NEW YORK (MainStreet) — After a successful modeling career abroad, Lizanne Falsetto launched a protein bar called thinkThin. “One of my early breaks came when a buyer at Trader Joe's agreed to take the bars in,” Falsetto told MainStreet. “When I saw the first order come over through the fax machine, it was the biggest I had ever received.”

Today, thinkThin is a top ten brand in the nutrition bar category, and Falsetto is a wealthy business woman. She is among the emerging affluent who look very different from days past.

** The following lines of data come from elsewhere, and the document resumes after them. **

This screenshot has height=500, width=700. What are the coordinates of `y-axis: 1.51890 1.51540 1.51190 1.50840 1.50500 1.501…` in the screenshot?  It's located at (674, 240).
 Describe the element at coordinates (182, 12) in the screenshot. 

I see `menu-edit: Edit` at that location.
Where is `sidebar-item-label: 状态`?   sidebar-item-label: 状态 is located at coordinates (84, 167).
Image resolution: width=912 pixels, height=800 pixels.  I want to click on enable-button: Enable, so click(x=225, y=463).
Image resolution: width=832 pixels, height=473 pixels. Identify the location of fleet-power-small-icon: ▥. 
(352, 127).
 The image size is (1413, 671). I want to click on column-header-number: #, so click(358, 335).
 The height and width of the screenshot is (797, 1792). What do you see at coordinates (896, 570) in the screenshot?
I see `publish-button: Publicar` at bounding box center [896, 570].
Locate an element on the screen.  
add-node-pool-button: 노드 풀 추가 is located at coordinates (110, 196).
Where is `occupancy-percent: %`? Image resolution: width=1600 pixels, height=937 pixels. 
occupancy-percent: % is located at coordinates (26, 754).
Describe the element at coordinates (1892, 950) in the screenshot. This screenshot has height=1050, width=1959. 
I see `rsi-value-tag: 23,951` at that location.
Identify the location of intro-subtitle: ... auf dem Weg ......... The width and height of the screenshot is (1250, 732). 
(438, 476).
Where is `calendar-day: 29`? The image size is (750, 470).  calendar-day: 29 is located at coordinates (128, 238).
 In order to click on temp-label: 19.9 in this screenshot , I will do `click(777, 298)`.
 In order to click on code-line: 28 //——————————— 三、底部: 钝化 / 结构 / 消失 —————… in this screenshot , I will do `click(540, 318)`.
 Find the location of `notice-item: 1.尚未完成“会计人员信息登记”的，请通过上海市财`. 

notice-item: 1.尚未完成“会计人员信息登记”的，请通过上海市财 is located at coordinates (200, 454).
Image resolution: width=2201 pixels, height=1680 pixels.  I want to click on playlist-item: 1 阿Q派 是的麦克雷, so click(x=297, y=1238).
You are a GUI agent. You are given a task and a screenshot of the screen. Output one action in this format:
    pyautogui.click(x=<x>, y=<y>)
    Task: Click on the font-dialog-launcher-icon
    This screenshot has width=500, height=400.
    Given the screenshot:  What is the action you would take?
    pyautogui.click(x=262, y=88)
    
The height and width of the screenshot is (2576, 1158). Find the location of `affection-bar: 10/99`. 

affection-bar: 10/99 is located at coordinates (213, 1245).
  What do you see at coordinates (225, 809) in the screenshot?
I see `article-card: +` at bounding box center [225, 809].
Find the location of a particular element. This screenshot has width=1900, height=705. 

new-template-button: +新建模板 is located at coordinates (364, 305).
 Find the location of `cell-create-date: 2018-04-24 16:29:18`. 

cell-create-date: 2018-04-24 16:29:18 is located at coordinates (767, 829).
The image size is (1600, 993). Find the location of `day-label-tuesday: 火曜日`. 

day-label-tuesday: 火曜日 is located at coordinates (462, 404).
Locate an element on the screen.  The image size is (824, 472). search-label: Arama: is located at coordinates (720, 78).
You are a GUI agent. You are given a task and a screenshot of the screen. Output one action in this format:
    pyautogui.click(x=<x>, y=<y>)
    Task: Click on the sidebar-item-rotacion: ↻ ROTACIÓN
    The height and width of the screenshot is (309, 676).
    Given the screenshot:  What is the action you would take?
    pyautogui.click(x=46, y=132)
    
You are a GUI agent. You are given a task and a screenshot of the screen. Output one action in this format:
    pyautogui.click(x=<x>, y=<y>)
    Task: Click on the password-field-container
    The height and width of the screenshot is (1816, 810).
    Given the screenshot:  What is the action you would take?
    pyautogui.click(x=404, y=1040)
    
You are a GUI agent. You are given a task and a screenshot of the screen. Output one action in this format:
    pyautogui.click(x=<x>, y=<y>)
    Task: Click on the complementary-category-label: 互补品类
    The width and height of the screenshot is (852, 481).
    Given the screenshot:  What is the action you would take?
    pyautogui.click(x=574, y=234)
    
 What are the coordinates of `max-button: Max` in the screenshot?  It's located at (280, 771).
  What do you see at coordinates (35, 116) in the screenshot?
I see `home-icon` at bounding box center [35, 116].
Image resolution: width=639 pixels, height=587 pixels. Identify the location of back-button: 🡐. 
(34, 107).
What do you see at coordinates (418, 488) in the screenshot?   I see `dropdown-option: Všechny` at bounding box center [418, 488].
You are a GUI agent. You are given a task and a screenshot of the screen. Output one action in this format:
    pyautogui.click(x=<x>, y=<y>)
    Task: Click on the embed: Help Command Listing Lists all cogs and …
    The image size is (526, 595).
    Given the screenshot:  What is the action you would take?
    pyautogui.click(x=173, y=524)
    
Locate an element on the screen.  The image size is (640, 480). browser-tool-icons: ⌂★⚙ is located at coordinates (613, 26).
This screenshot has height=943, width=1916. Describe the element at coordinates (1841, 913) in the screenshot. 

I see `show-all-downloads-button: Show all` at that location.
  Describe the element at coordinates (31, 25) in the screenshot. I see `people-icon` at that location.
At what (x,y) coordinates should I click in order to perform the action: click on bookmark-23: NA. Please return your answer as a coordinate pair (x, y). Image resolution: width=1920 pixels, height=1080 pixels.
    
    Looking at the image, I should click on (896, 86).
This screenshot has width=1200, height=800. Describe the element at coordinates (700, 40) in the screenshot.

For one thing, more than two-thirds of the emerging affluent are women, according to the 7th Millionaire Outlook from Fidelity Investments.

“The Internet is stripping away some of the obstacles that were once on the road to financial success,” said Derek Holman, co-founder of EP Wealth Advisors in Torrance, Calif. “Good ideas and intelligent people regardless of gender have more ways to rise up and break from the pack. They depend less on the connections from family and friends, which have been the traditional channels for wealth creation.”

That goes for the emerging affluent business leaders of color as well.

Some one-quarter of the emerging wealthy are non-white.

“All entrepreneurs have worked very hard to build their businesses, and they want to ensure that their wealth is preserved; however, individuals who have come from less and understand the difficulty in overcoming obstacles may have a greater sense of appreciation for their wealth,” Holman told Mainstreet.

While the emerging affluent may look different from the established millionaires of today, they demonstrate many similar attitudes and behaviors.

Some 31% of the emerging affluent are concerned about supporting their desired lifestyle in retirement compared to 32% of millionaires. “For those who wish to pursue the emerging affluent dream, embracing education, hard work, integrity, ingenuity, and most importantly sacrifice are monumental in helping pave the way to a more successful life and lifestyle,” says Brian Schwartz, a premier wealth advisor and vice president with HSBC Securities USA. 

One way that established millionaires differ from the emerging affluent is that 40% hold alternative investments compared to only 20% for the emerging affluent, 20% were invested in derivatives compared to only 9% of the emerging affluent and 42% are invested in emerging market securities compared to only 29% of emerging affluent.

“The emerging affluent and millionaires share a willingness to invest aggressively, but the emerging affluent are missing an important element, which is knowledge,” said Bob Oros, executive vice president with Fidelity Clearing and Custody and head of the registered investment advisors (RIA) segment.

Overall, lack of knowledge is not an obstacle, because the emerging affluent have time to learn.

"On average, emerging affluent investors are just 40 years old, which means they have time to accumulate assets," Oros told MainStreet.